Line of Business              

Copart provides an online auctioning platform for Salvage vehicles. It also provides services to vehicles buys/ sellers to make the process smooth. Revenues consist of sales transaction fees charged to vehicle sellers and vehicle buyers, transportation revenue, purchased vehicle revenues, and other remarketing services.

Geographic Scope          

•Revenues: US 78%, UK 21%, Canada 1% and others (2012)

•Auction Volumes Breakdown:  Insurance 80%, Non-Insurance 20% (2012)

•CPRT Selling Method: Agency Role (Service Revenues) 81%, Principal Role (Vehicle Sales) 19% (2013 stats)

Elevator Pitch   

•Cheap: Based on current valuation of around 16x-18x next yr earnings stock seems to be fairly valued.
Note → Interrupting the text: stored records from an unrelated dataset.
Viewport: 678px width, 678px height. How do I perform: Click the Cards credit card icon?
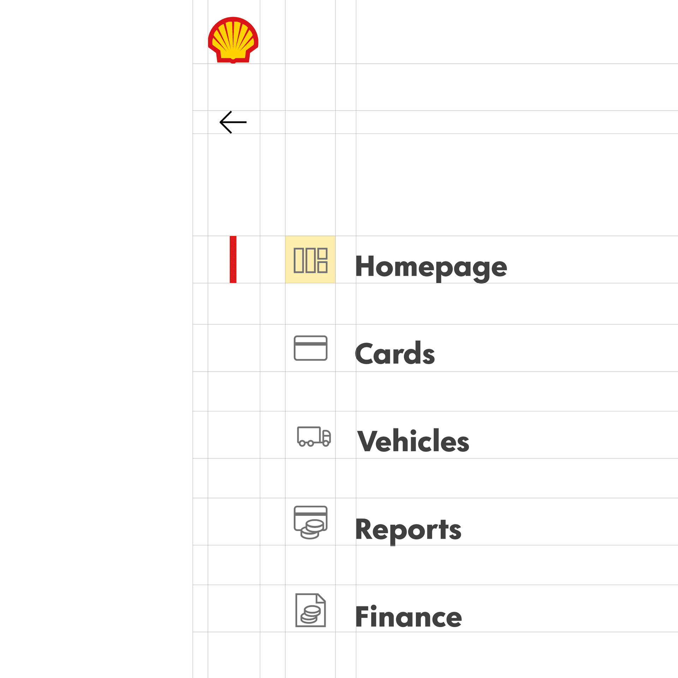(x=310, y=348)
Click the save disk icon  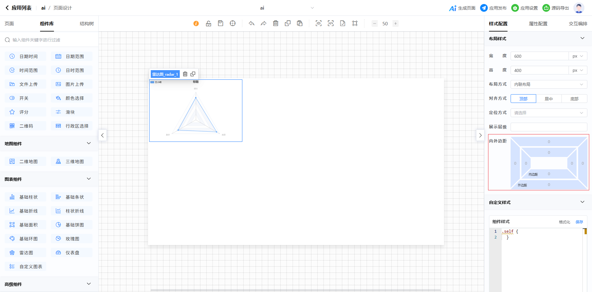coord(220,23)
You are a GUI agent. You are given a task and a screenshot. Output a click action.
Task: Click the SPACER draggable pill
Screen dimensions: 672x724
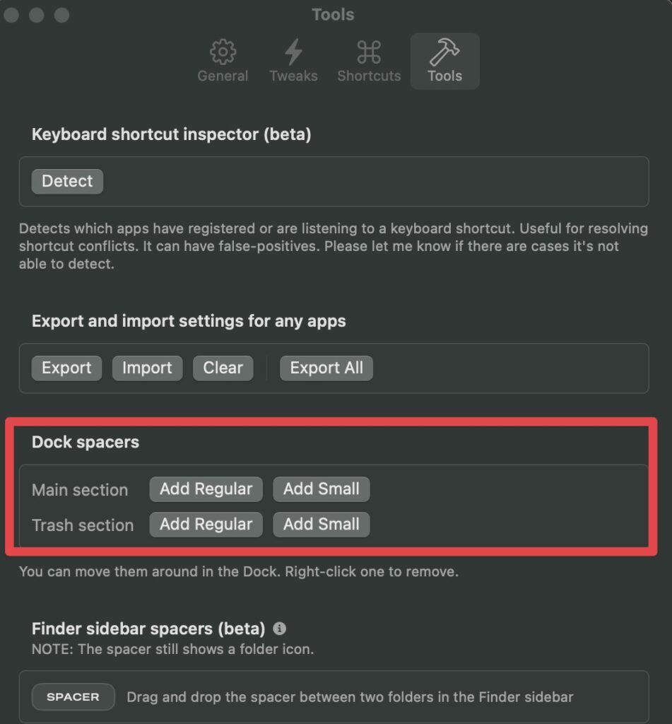click(73, 696)
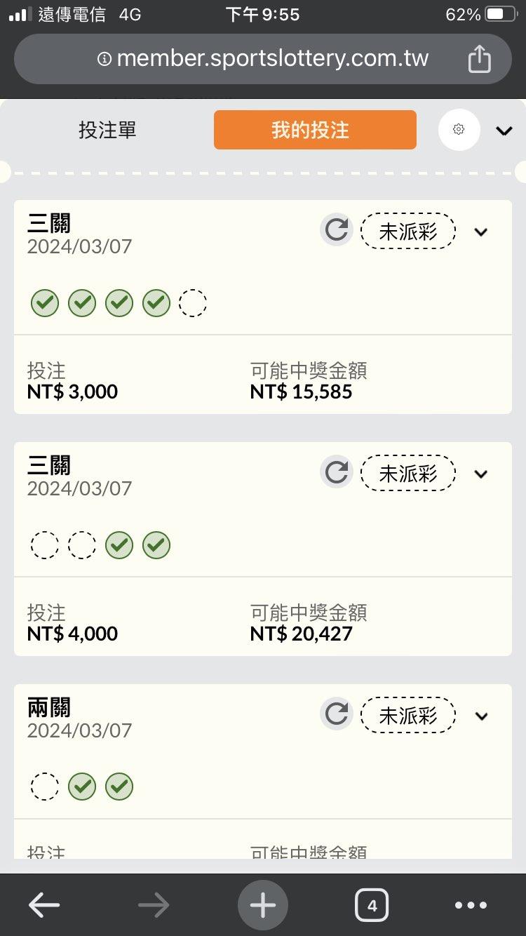Refresh the NT$ 3,000 bet card
This screenshot has height=936, width=526.
pyautogui.click(x=337, y=230)
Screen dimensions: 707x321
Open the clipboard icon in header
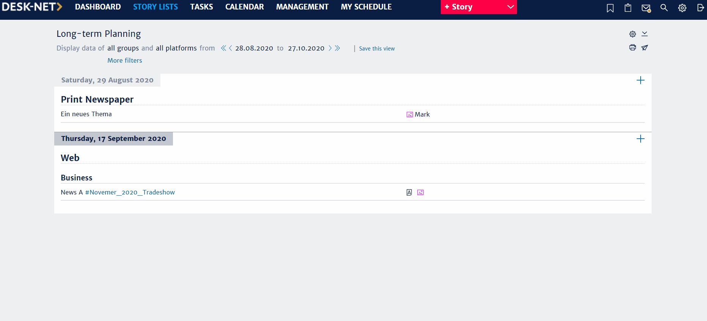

If we adjust for losses or less profitability for international operations the valuation could be cheap.

• Safe: Large players in the industry with over 40% market share. Strong member based. Recurring revenues from insurance players & institutions

• Upside: Expansion into different regions provide upside.

Description of Business / Business Model            

•Primary business to auction Salvage cars online

•Copart is both Agent as well as Principal in Vehicle sale business

Agent Business Model:

• In US it acts as agent essentially selling vehicles on behalf of insurers and others on a consignment basis.

•Copart charges a fee based upon a % of the transaction price to both the buyer and the seller or a pre agreed flat fee.

•Buyers fee might be of larger part of revenues as large sellers (bulk sellers) like insurance companies are likely to receive volume discounts

• Agency model has gross margins in the range of 47%- 50%

•They also charge fee for towing & storage and other value added services such as timely pick-up & delivery services

• In Germany & Spain company derives fees from sales listing on behalf of insurance companies

• Insurance cars command a lower average selling price than non-insurance cars.

Principal Business Model:

• In UK it acts as both principal as well as Agent.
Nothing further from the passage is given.